• **Problem requirements**
Rewrite the material starting at the line that contains "You are a GUI" and ending at the line that contains "click(1312, 49)", with "slider handle" replaced by "slider knob" and everything else unchanged. Omit the pictures from your answer.

• **Provided data**

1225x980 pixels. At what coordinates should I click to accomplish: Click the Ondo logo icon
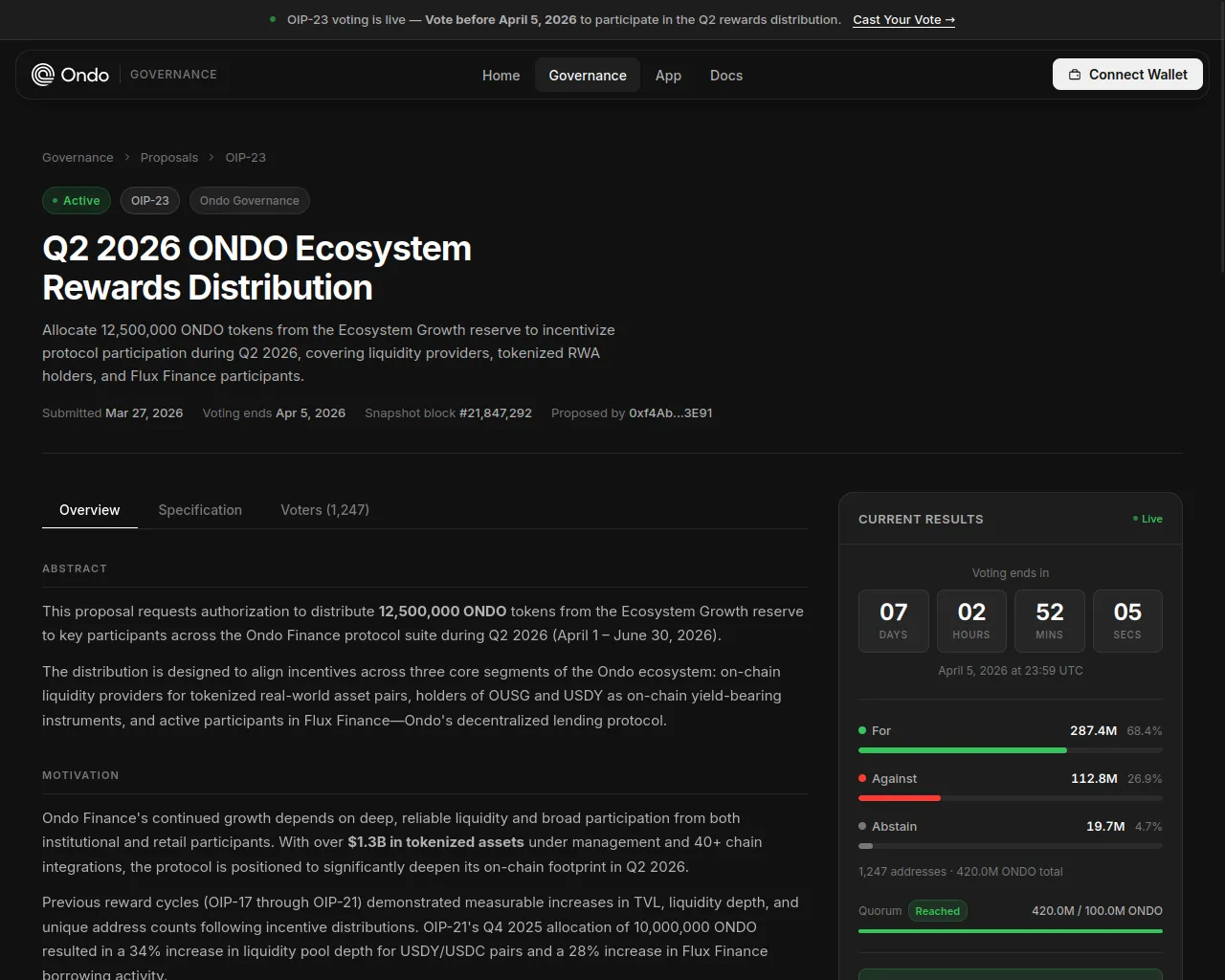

--

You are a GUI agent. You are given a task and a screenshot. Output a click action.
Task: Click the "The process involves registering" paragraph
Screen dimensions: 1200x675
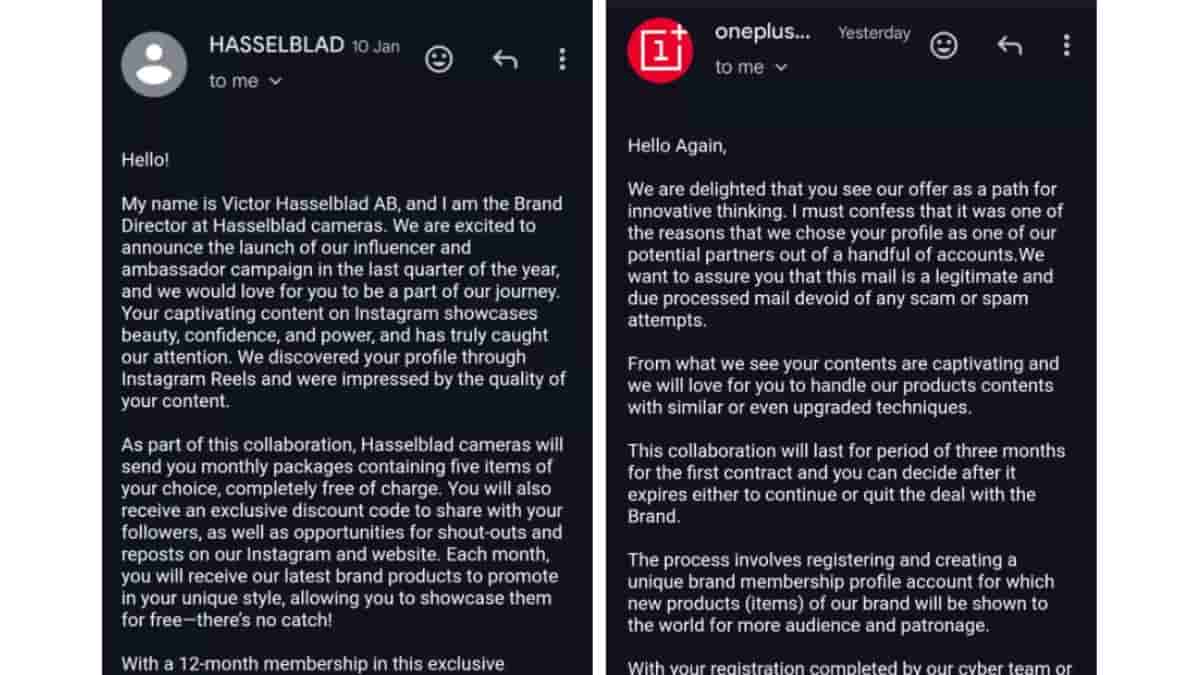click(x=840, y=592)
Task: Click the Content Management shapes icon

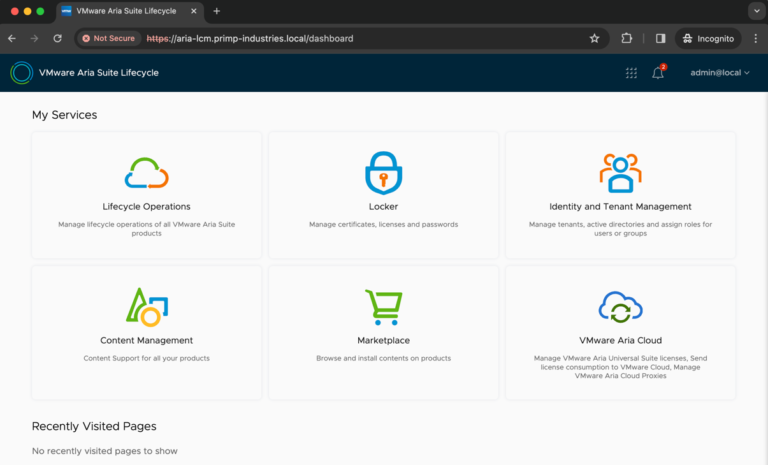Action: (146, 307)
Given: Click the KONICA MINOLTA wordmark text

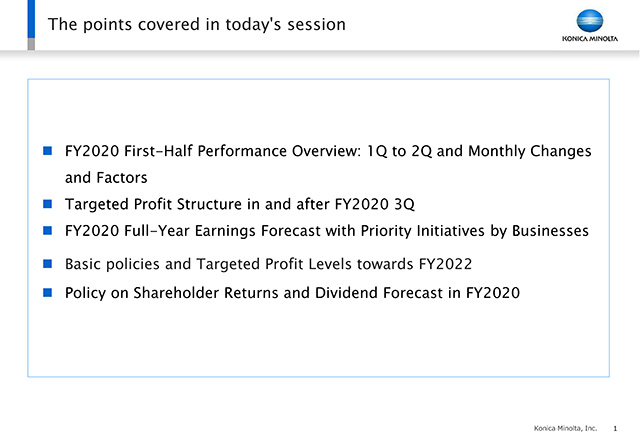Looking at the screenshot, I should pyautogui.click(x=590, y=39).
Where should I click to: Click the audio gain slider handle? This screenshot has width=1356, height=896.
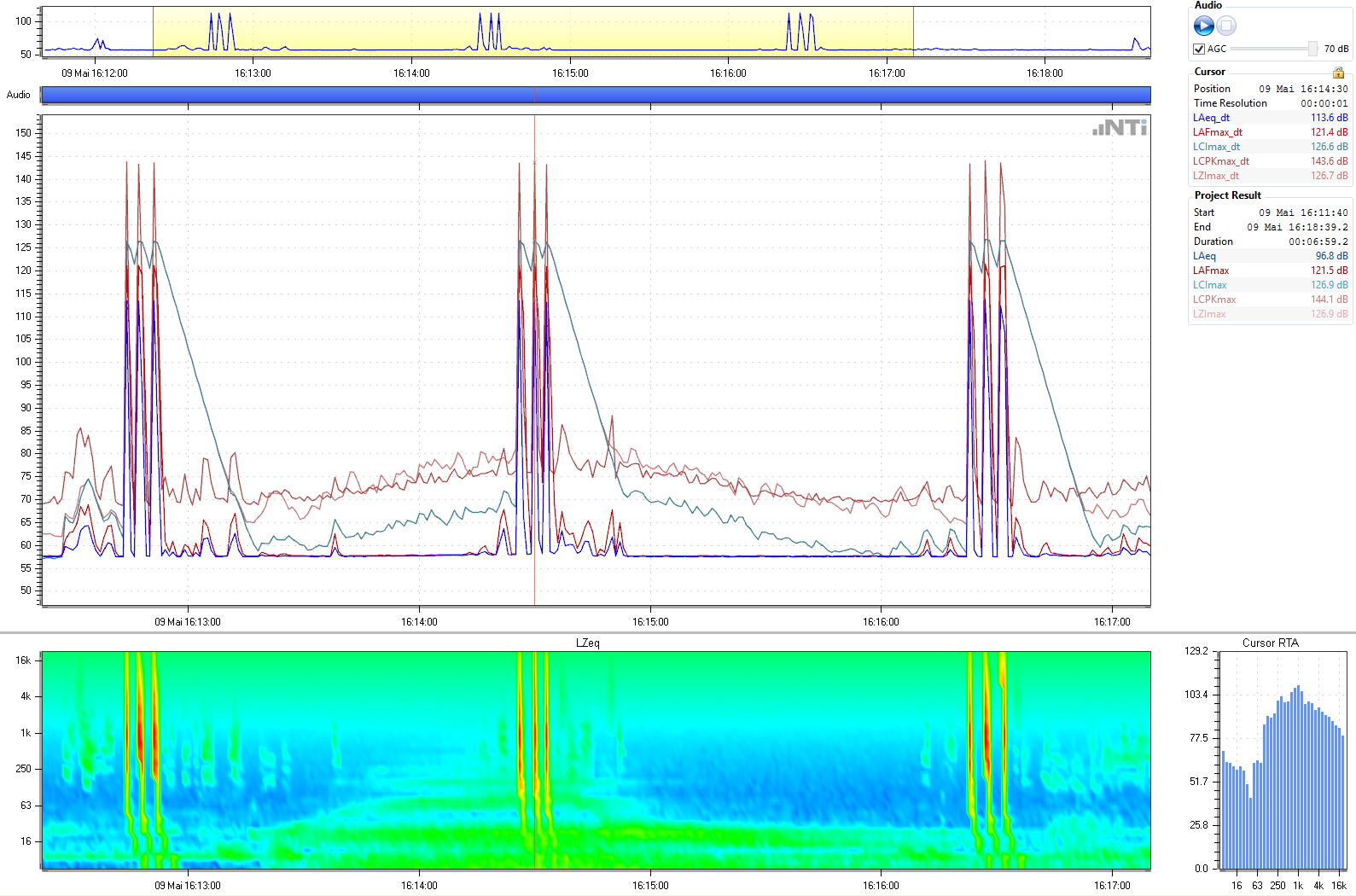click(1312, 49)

• **Written answer**
You are a GUI agent. You are given a task and a screenshot. Output a click action.
Task: Click the "The process involves registering" paragraph
Screen dimensions: 1200x675
click(x=840, y=592)
Task: Click the Content Management shapes icon

Action: (146, 307)
Given: Click the KONICA MINOLTA wordmark text

Looking at the screenshot, I should pyautogui.click(x=590, y=39).
Where should I click to: Click the audio gain slider knob? This screenshot has width=1356, height=896.
click(1312, 49)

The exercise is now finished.